Buying Gay: How Physique Entrepreneurs Sparked a Movement by David K. Johnson was a brief academic read about the role physique magazines played in gay liberation pre-Stonewall. Its brevity did not belie its intellectual heft: 236 pages followed by 49 pages of endnotes made for a thoroughly researched read which propelled me after each chapter to search on-line for the source material. With dozens of endnotes (and two of the seven chapters had over a hundred endnotes each) I saved referring to all of them until I had finished each chapter.

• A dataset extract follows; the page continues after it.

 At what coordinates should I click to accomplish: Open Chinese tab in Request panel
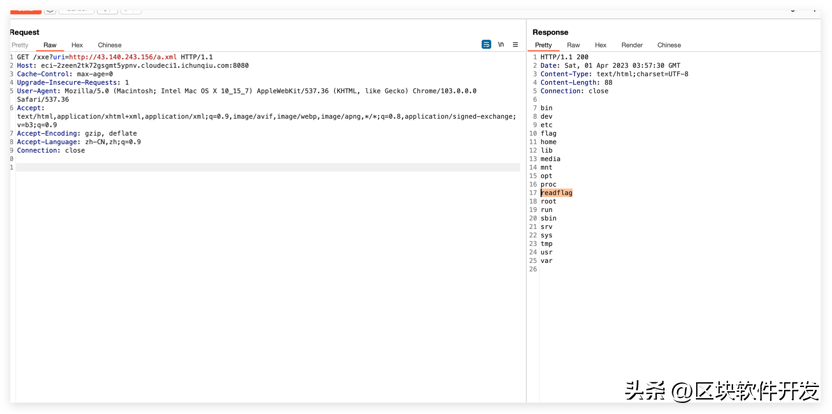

Johnson wrote about the history of physique magazines–as distinct from workout or bodybuilding magazines–from post-WWII to the seventies. At first these magazines, such as Physique Pictorial, were marketed under the ostensible purpose for artists specializing in figure drawing. Buff satyrs wearing nothing but posing pouches filled these magazines at first. Reader surveys led to more features such as personal ads, mailing lists and book distribution. To postwar gay men, these magazines served the same purpose as bars and Grindr do today. Johnson profiled the earliest magazine editors, such as Bob Mizer, and their relentless pursuit by the US Postal Service for allegedly using the mails to distribute obscenity. The physique magazines were challenged also for printing mailing lists and catalogues of books dealing with homosexuality. If there was ever a hero of freedom of expression–regardless of sex or sexual orientation–it was Mizer. He was an out and proud gay man decades before Stonewall who was not afraid of tackling the US government in court. His victories outnumbered his defeats and inspired later publishers to be fearless before the courts. Even after the courts had declared that the images were not obscene, publishers still found themselves before judge and jury. It became very clear that the images themselves weren’t the issue: the courts were in fact putting the intended magazine audience on trial by trying to suppress LGBT forms of expression. It was homophobia pure and simple.
Physique magazines and homophile organizations advanced the causes that the Stonewall riots continued to fight for. Johnson’s level of detail, from interviewing magazine publishers and customers, finding court transcripts and the magazines themselves produced a work like no other in LGBT history. While an academic read true to the core, Buying Gay was nevertheless a page-turner.
Regardless of the state of my poor eyesight, I don’t think anyone would have been able to read some of the reproduced magazine pages within the text. Shrunk to fit standard hardcover page dimensions, the text accompanying the physique images or magazine ads required me to use a magnifying glass in every case. (Not that there was anything disconcerting about looking at nearly nude buff men with a magnifying glass.) For an academic read there were a handful of spelling errors, the most striking was referring to Tom of Finland artist Touko Laaksonen as “Finish”.